Professor Leigh Sparks, of the University of Stirling, said: “Convenience and independent retailers find it harder to cope with large increases in the National Living Wage, despite their recognition of the need to reward staff for the jobs they do. This is the ninth year that we have looked at the true cost of employment and again we see the pressures on the sector.”
Professor Sparks added that there is a risk that some stores may become unviable.
“There does come a point when the cost and management of labour, plus the extreme challenges of actually operating local convenience stores ceases to be viable as a commercial or a lifestyle proposition. If we value the ‘glue’ that local convenience stores provide to communities then we need to show this value to them.”
SGF chief executive Dr Pete Cheema warned that the government needed to start supporting convenience stores that are under pressure.

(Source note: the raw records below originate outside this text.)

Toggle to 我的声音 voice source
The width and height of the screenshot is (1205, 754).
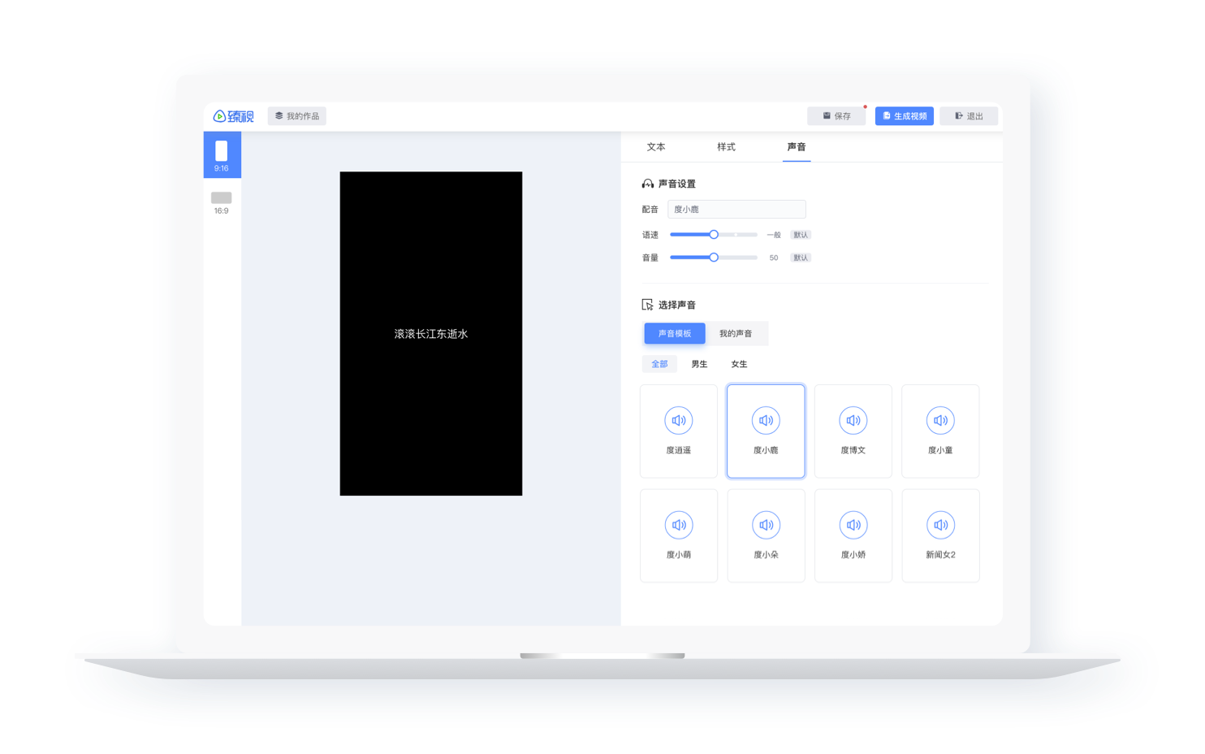(x=736, y=333)
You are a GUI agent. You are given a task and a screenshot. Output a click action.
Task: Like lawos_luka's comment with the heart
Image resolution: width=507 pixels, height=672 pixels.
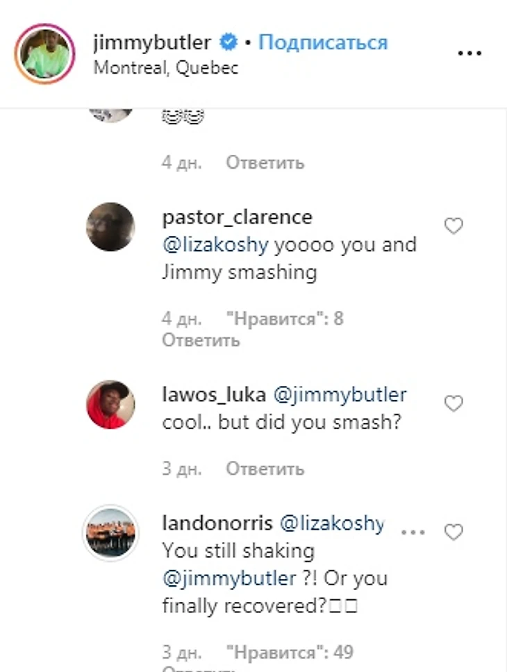[454, 404]
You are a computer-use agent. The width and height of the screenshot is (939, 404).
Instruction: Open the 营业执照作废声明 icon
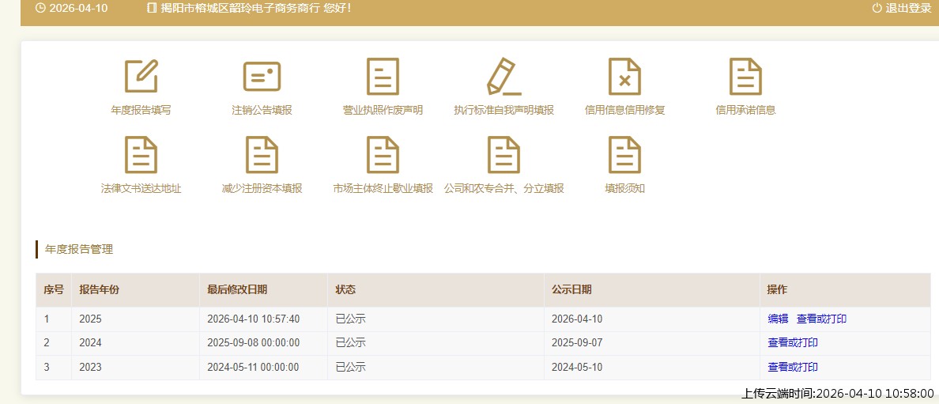[383, 77]
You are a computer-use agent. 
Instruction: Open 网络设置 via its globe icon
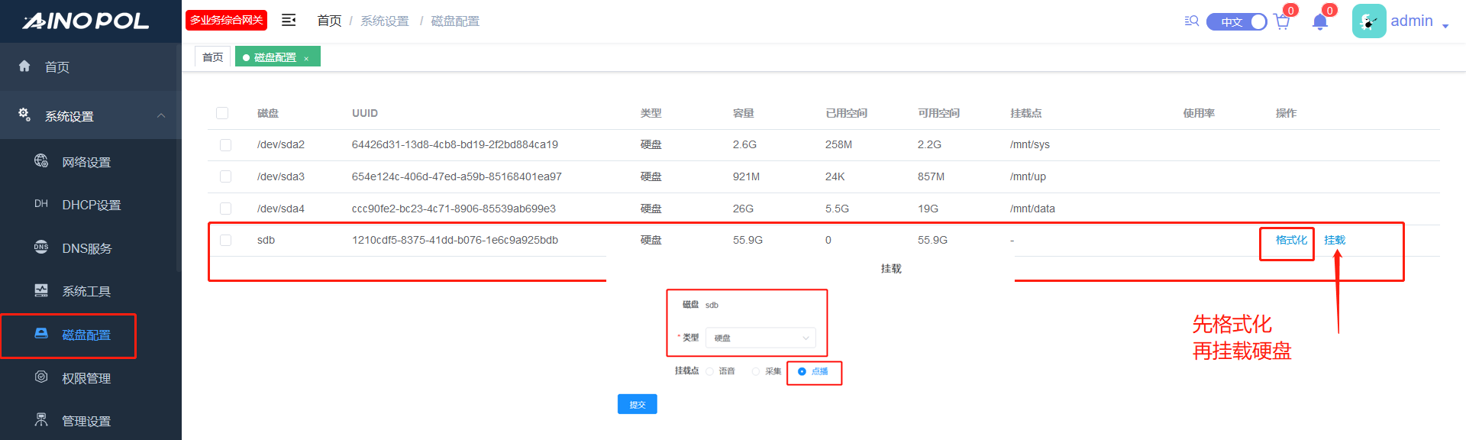[41, 161]
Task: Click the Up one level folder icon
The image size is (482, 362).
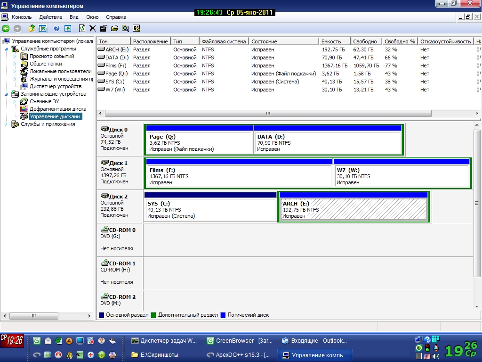Action: (32, 29)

“Convenience stores are at the very heart of their communities. Providing valuable local employment, with flexible hours, but the significant increase to wages year on year means that some stores will need to cut staff hours. Impacting local jobs and overall harming the economy,” he said. “The pressure of absorbing all the additional costs, both external factors and those implemented by government, is putting businesses at risk. Many simply can’t cope.
“Government must start to recognise that local stores are economic drivers and provide many benefits for their communities. Without doing more to alleviate the growing pressure on our sector, and accounting for the total cost of employment on top of new regulation, Government are damaging the viability of these essential local business.”